Once you get past that CYA will, there are a million ways to handle beneficiaries and the ways that they benefit from your estate. This is study you’ll have to do before going to that lawyer we’ll talk about in future posts. Figuring out if you need a trust or a will, if you need to put all your writing in a separate corporation and creating a new business, or if you just want to let it all fade away is entirely up to you.

Your beneficiaries can receive income from your copyrights, but have no say in how those copyrights are managed. Your beneficiaries can manage the copyrights or the bulk of beneficiaries can get a one-time payout from your estate, with someone getting the rest (and the responsibilities).

Make sure you consider who you’re leaving things to as carefully as you would consider someone who might be a guardian for your children. Because your copyrights are your legacy, and you want them in the hands of someone who actually will care about them, not Cousin Doofy, even if he is a really nice guy.

One option a lot of writers and entertainers use is this: They give a one-time (large) cash inheritance to family members, bestow real property (from houses to jewelry and collectibles) on those family members, and give the copyrights and their management to a charity or a variety of charities. People who have no family have similar options.

The estate books have entire chapters on charitable giving. If you’re doing a simple line item in your will–$25,000 to Charity A—you need to do a few things, like make sure you have $25,000 when you die. Some wills do the single payout with a formula: the charity will get 1/3 of the cash in the estate at time of death. That way, if you die with $30,000 in the bank, there’s money left to pay for your funeral and pay the charity. $5,000 isn’t enough to bury people these days—and so many don’t have funeral insurance. (Even cremation costs money.)

Data supplied:

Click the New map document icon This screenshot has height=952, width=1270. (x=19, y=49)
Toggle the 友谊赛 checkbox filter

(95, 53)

==

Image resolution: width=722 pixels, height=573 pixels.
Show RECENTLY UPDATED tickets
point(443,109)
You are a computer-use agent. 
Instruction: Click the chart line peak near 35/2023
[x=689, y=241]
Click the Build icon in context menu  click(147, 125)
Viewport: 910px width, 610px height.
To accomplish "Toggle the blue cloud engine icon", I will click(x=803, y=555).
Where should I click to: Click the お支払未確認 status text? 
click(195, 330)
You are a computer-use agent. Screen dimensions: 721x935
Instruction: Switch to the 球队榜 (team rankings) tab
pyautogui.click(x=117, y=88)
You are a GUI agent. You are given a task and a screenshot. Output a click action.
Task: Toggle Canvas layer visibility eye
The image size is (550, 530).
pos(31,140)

Exercise 1:
Answer these questions from the copyrights and estates text:
(a) Under the formula example, what share of the estate's cash at death goes to the charity?
(b) In the option many writers and entertainers use, who receives the copyrights and their management?
(c) Choosing the people you leave things to deserves the same care as choosing whom?
Exercise 2:
Please give back only the rows from the line holding "Click the Build" through the line holding "pos(31,140)", inclusive, with "agent" swapped for "assistant" and everything else left unchanged.
The rows are unrelated to the text.

Finished answer 1:
(a) 1/3
(b) A charity or a variety of charities
(c) Someone who might be a guardian for your children

Finished answer 2:
Click the Build icon in context menu  click(147, 125)
Viewport: 910px width, 610px height.
To accomplish "Toggle the blue cloud engine icon", I will click(x=803, y=555).
Where should I click to: Click the お支払未確認 status text? 
click(195, 330)
You are a computer-use assistant. Screen dimensions: 721x935
Instruction: Switch to the 球队榜 (team rankings) tab
pyautogui.click(x=117, y=88)
You are a GUI assistant. You are given a task and a screenshot. Output a click action.
Task: Toggle Canvas layer visibility eye
The image size is (550, 530).
pos(31,140)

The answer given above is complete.